That was the response we received after describing The Policy Circle over breakfast to a group of participants at the 2016 State Policy Network (SPN) Conference.
And we realized that, yes, we just might. That kind quote came from an SPN board member.
Nashville, known for its music, food, and being one of the fastest growing cities in America, was also the venue for the 2016 State Policy Network Conference. More than 1300 people attended, including Lisa, Danica, Beth and Sylvie from The Policy Circle.
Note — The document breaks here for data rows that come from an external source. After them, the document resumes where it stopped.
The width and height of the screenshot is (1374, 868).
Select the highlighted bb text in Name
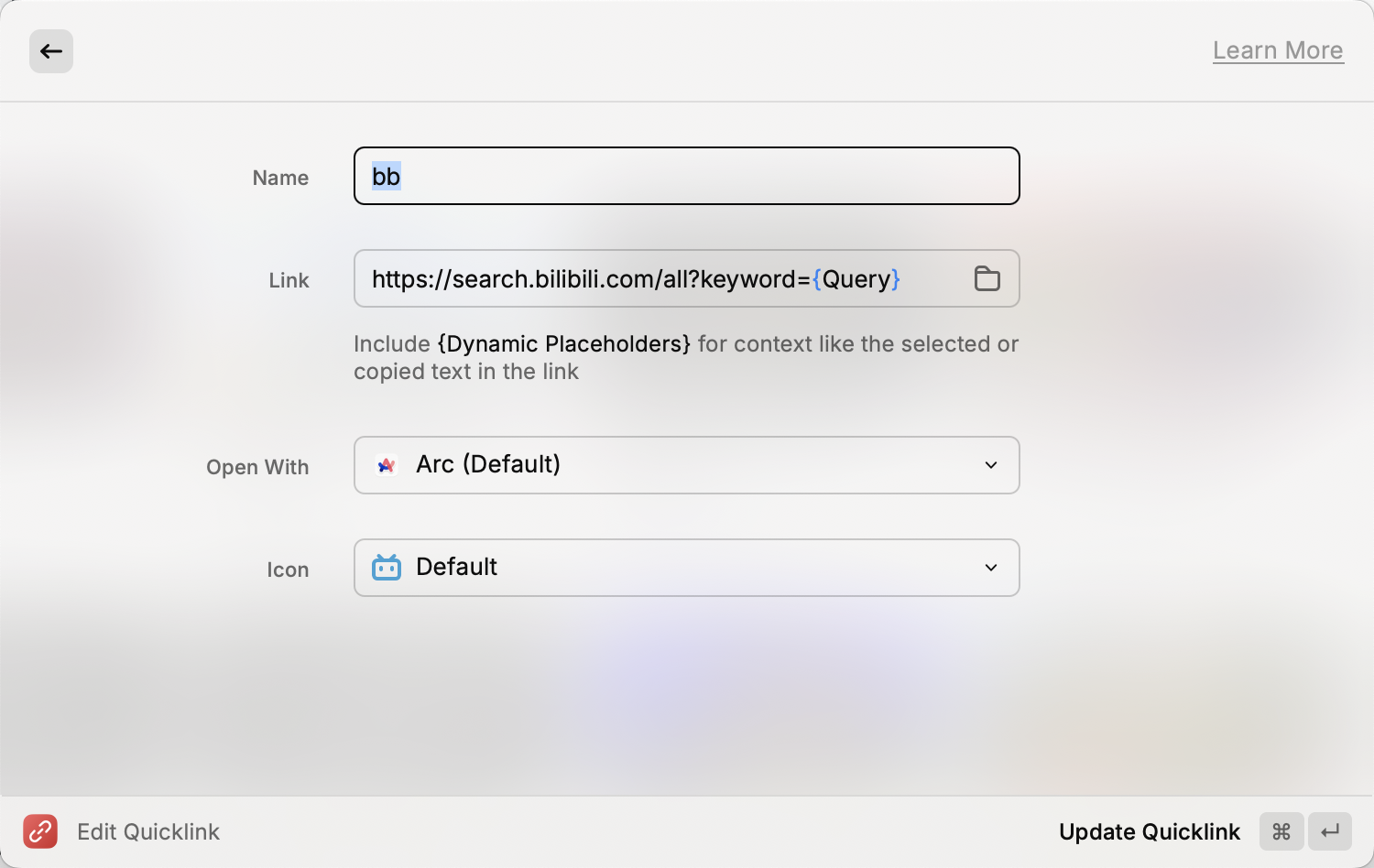(386, 177)
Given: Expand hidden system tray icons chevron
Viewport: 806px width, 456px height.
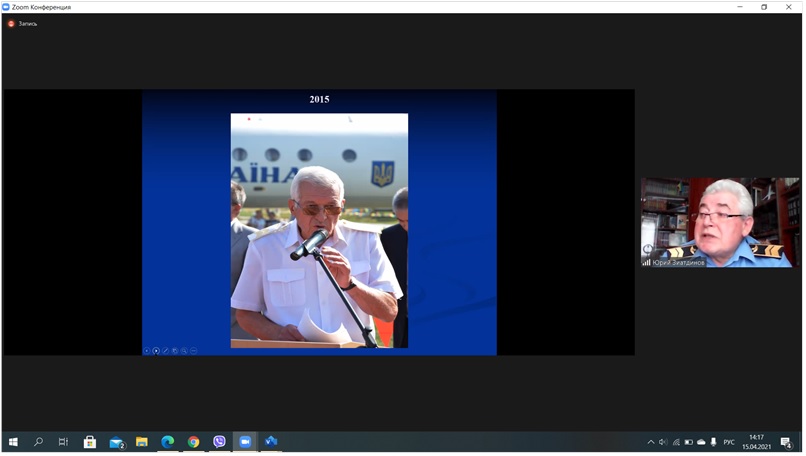Looking at the screenshot, I should 651,441.
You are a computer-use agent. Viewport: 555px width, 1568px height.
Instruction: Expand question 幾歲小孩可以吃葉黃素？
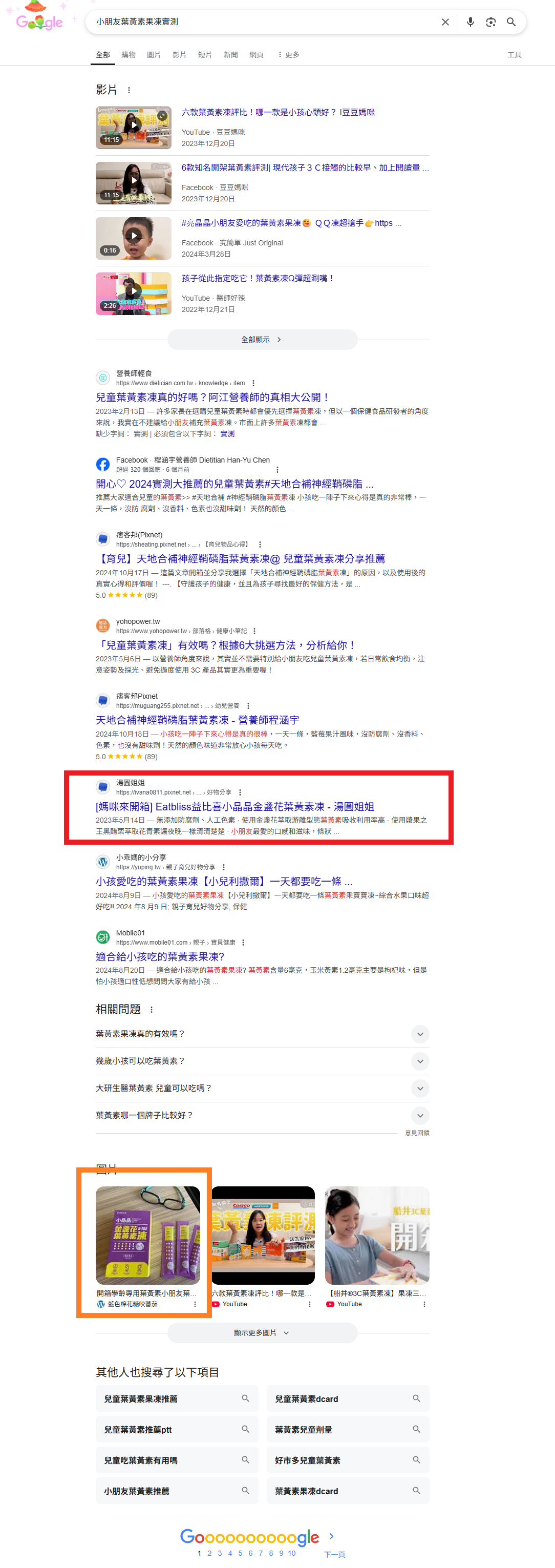262,1061
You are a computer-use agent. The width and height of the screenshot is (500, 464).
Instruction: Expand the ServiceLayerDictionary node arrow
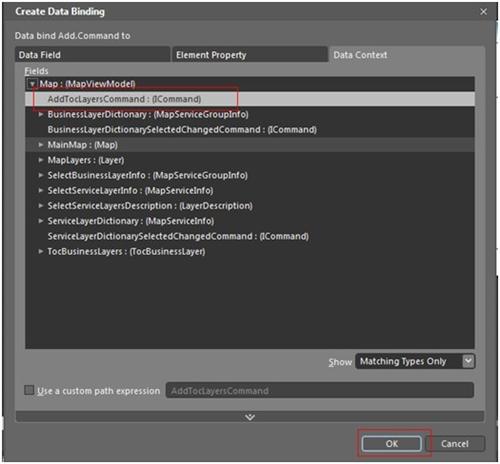[41, 221]
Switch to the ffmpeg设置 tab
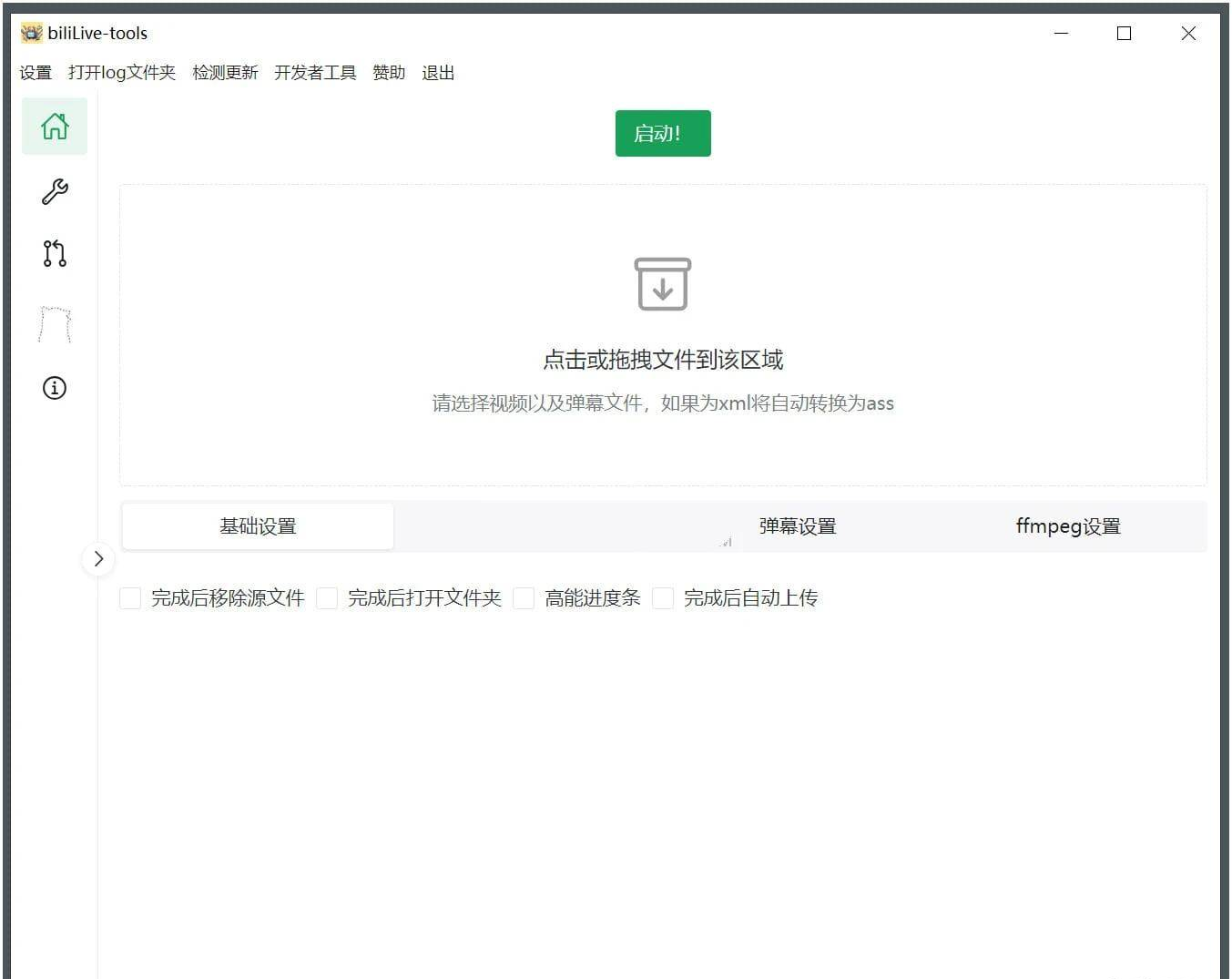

The Policy Circle Team made its first major appearance at the conference, meeting dozens of contacts at state level think tanks, as well as others keeping freedom and free-markets at the forefront of policy dialogue. As a sponsor of the SPN 2016 5K race, The Policy Circle also motivated dozens of people to get up and exercise mid-week!
So what is the State Policy Network and why would The Policy Circle spend a week at this conference? As Policy Circle members, you’ve likely already read the work or possibly attended events put on by think tanks that are part of SPN, including: American Enterprise Institute, Illinois Policy Institute, Reclaim NY, Empire Center for Public Policy, Freedom Foundation of Minnesota, Yankee Institute, The Show-Me Institute, Free-to-Choose Network, and others.
“These think tanks are a gold mine of information for a grassroots organization like ours. Typically, think tanks reach out to legislators but when they hear about our grassroots approach to policy discussion, they instantly see the value,” said Sylvie Legere, President and co-founder of The Policy Circle. “The Policy Circle is filling an unmet need to engage everyday women in policy discussion. Nearly every think tank we met with indicated they knew of women who would want to get involved in our movement.”
The conference offered dozens of policy, fundraising, and communication seminars and recognized various individuals through annual awards. Recipients included the Edgar County Watchdogs, two men who have singlehandedly rooted out corruption in downstate Illinois and have inspired others to do the same. Other speakers included David French and Mike Rowe, host of “Dirty Jobs,” who delivered a particularly funny and somehow relevant speech on free-markets and the “dirty job” of castrating lambs (we are not kidding).